HIPAA Security and Privacy Rules

In 1996, a few pen strokes (and a lot of political wrangling leading up to those pen strokes) made a huge impact on the American healthcare industry: President Bill Clinton signed the Healthcare insurance Portability and Accountability Act into law.

There were essentially two main objectives to the new law. The first was to ensure that Americans would be able to keep their existing health insurance between jobs. This is where the “Portability” aspect of HIPAA comes in to play. This part of HIPAA is very straightforward and as such, doesn’t get discussed nearly as much as the second part of the law, the “Accountability” portion of HIPAA.

The second objective, the Accountability objective, is to maintain the privacy and security of health care American health care patients’ personally identifiable information and data. Passed in the first Internet boom, the Accountability portion also sets certain mandates and standards regarding the electronic submission and transmission of financial data regarding patient health information.

Once signed into law, Title II of HIPAA directed Health and Human Services (HHS) to create a series of guidelines and standards to safeguard patient health data. To make these guidelines and standards more clearly and easily followed, HHS developed regulations which are typically called the HIPAA Privacy Rule and HIPAA Security Rule.

What is the HIPAA Privacy Rule?

The full name of the Privacy Rule is the “Standards for Privacy of Individually Identifiable Health Information.” As we stated at the beginning of this article, our main focus is the Security Rule. But it’s worth noting that in the long title of the Privacy Rule, the data must be traceable to a specific person in order to require protection. That specific wording allows anyone who wants to study health and medical trends by omitting personally identifiable information prior to transmission the legal wiggle room to do so.

What is the HIPAA Security Rule?

The full name of the Security Rule is the “Security Standards for the Protection of Electronic protected Health Information”, and as the long-form name suggest, it creates stipulations to safeguard protected health information (PHI) that is stored or sent between digital devices.

It can be confusing to differentiate these rules because they kind of sound like they are talking about the same thing. Isn’t security a way to maintain privacy, after all?
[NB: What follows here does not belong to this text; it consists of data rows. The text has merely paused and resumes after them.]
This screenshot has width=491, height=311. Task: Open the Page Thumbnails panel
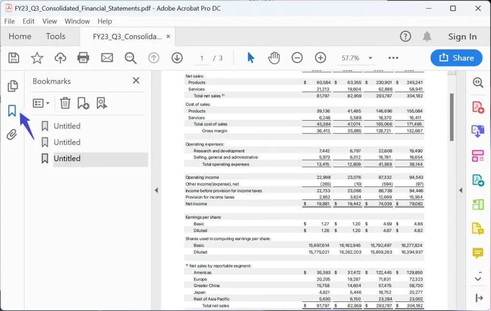point(12,86)
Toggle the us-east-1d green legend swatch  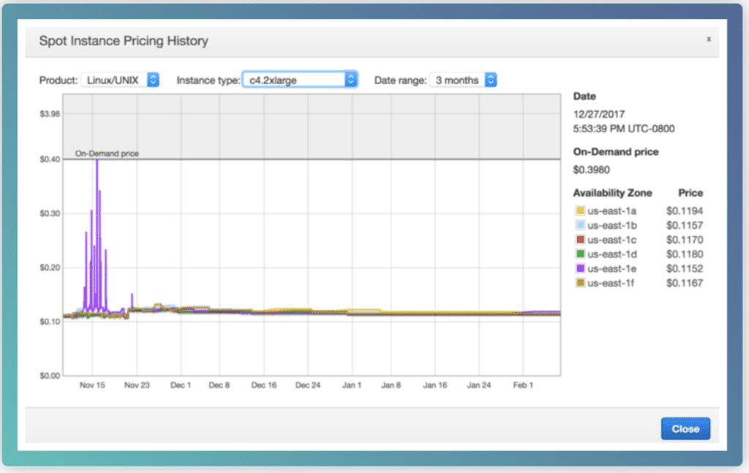tap(580, 254)
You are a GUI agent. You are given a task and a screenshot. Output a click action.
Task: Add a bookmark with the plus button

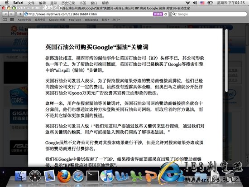20,14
That actually is a correct understanding of HIPAA security compliance: according to the HHS’s own description, the HIPAA Security Rule “operationalizes the protections contained in the Privacy Rule by addressing the technical and non-technical safeguards that organizations called ‘covered entities’ must put in place to secure individuals’ ‘electronic protected health information’ (e-PHI).”

So in actuality, the Security Rule complements the Privacy Rule.

What are the Three Standards of the HIPAA Security Rule?

The HIPAA Security Rule can be best assessed or approached by looking at how it applies to three separate areas of compliance: physical, technical, and administrative.

Physical Safeguards for PHI

Physical safeguards refer to how the actual physical access to devices that store PHI is handled – how old or faulty equipment is replaced, access to devices only given to those with proper authorization, how to train 3rd party IT professionals if they must access the equipment for repairs, etc.

Technical Safeguards for PHI

The technical safeguards portion of the compliance refers to the more…well, technical aspects of networked computers and devices that communicate with each other and contain PHI in their transmissions – things like proper network security, firewalls, cyber security authentication protocols, etc. all fall under the HIPAA security rule technical safeguards category.

Administrative Safeguards for PHI

The final portion, administrative safeguards, covers how organizations must set up their employee policies and procedures to comply with the Security Rule. Think of it as a separate, dedicated portion of employee training, both for management and labor – defining who gets access and what they can and can’t do once they get said access.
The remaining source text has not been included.